On Wed, Jun 20, 2012 at 6:22 PM, William J. Schmidt
<[email protected]> wrote:
> On Wed, 2012-06-20 at 13:11 +0200, Richard Guenther wrote:
>> On Thu, Jun 14, 2012 at 3:21 PM, William J. Schmidt
>> <[email protected]> wrote:
>> > Pro forma ping. :)
>>
>> ;)
>>
>> I notice (with all of these functions)
>>
>> +unsigned
>> +negate_cost (enum machine_mode mode, bool speed)
>> +{
>> + static unsigned costs[NUM_MACHINE_MODES];
>> + rtx seq;
>> + unsigned cost;
>> +
>> + if (costs[mode])
>> + return costs[mode];
>> +
>> + start_sequence ();
>> + force_operand (gen_rtx_fmt_e (NEG, mode,
>> + gen_raw_REG (mode, LAST_VIRTUAL_REGISTER + 1)),
>> + NULL_RTX);
>> + seq = get_insns ();
>> + end_sequence ();
>> +
>> + cost = seq_cost (seq, speed);
>> + if (!cost)
>> + cost = 1;
>>
>> that the cost[] array is independent on the speed argument. Thus whatever
>> comes first determines the cost. Odd, and probably not good. A fix
>> would be appreciated (even for the current code ...) - simply make the
>> array costs[NUM_MACHINE_MODES][2].
>>
>> As for the renaming - can you name the functions consistently? Thus
>> the above would be negate_reg_cost? And maybe rename the other
>> FIXME function, too?
>
> I agree with all this. I'll prepare all the cost model changes as a
> separate preliminaries patch.
>
>>
>> Index: gcc/tree-ssa-strength-reduction.c
>> ===================================================================
>> --- gcc/tree-ssa-strength-reduction.c (revision 0)
>> +++ gcc/tree-ssa-strength-reduction.c (revision 0)
>> @@ -0,0 +1,1611 @@
>> +/* Straight-line strength reduction.
>> + Copyright (C) 2012 Free Software Foundation, Inc.
>>
>> I know we have these 'tree-ssa-' names, but really this is gimple-ssa now ;)
>> So, please name it gimple-ssa-strength-reduction.c.
>
> Will do. Vive la revolution? ;)
>
>>
>> + /* Access to the statement for subsequent modification. Cached to
>> + save compile time. */
>> + gimple_stmt_iterator cand_gsi;
>>
>> this is a iterator for cand_stmt? Then caching it is no longer necessary
>> as the iterator is the stmt itself after recent infrastructure changes.
>
> Oh yeah, I remember seeing that go by. Nice. Will change.
>
>>
>> +/* Hash table embodying a mapping from statements to candidates. */
>> +static htab_t stmt_cand_map;
>> ...
>> +static hashval_t
>> +stmt_cand_hash (const void *p)
= = = = =
THE REQUEST:
In the code review thread, what name does the reviewer want the new strength-reduction source file to have? The material that comes next is separate from the code review thread above.

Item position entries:
= = = = =
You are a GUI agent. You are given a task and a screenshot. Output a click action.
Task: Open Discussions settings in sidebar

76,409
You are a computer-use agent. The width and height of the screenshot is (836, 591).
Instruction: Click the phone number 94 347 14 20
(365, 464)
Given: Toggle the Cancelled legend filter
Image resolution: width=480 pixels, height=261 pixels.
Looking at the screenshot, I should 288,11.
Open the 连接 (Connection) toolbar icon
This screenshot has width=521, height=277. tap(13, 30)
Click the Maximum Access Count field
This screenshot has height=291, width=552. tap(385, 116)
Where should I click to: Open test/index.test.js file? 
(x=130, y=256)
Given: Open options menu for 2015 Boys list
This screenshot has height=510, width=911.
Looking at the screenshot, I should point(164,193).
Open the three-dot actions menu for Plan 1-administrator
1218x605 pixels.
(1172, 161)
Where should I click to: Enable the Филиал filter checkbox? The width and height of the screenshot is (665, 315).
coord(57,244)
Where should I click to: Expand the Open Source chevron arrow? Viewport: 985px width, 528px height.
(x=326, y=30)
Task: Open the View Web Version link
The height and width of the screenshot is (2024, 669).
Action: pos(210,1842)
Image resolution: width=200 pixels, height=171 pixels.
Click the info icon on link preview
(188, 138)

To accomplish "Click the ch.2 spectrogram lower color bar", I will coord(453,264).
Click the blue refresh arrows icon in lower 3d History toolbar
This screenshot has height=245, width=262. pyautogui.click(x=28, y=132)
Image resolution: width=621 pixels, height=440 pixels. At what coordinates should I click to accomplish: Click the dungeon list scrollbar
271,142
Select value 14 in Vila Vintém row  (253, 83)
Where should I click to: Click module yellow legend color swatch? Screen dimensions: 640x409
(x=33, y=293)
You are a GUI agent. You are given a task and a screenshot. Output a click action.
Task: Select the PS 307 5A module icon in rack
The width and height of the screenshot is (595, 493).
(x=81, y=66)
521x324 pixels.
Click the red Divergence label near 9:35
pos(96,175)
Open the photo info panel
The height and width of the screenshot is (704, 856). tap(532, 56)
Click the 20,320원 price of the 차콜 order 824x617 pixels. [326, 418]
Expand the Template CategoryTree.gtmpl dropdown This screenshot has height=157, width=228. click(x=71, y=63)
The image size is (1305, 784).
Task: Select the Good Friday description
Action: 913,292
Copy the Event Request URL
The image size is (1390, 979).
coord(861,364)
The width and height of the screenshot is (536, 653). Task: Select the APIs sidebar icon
= = = = =
EXPECTED ANSWER:
gimple-ssa-strength-reduction.c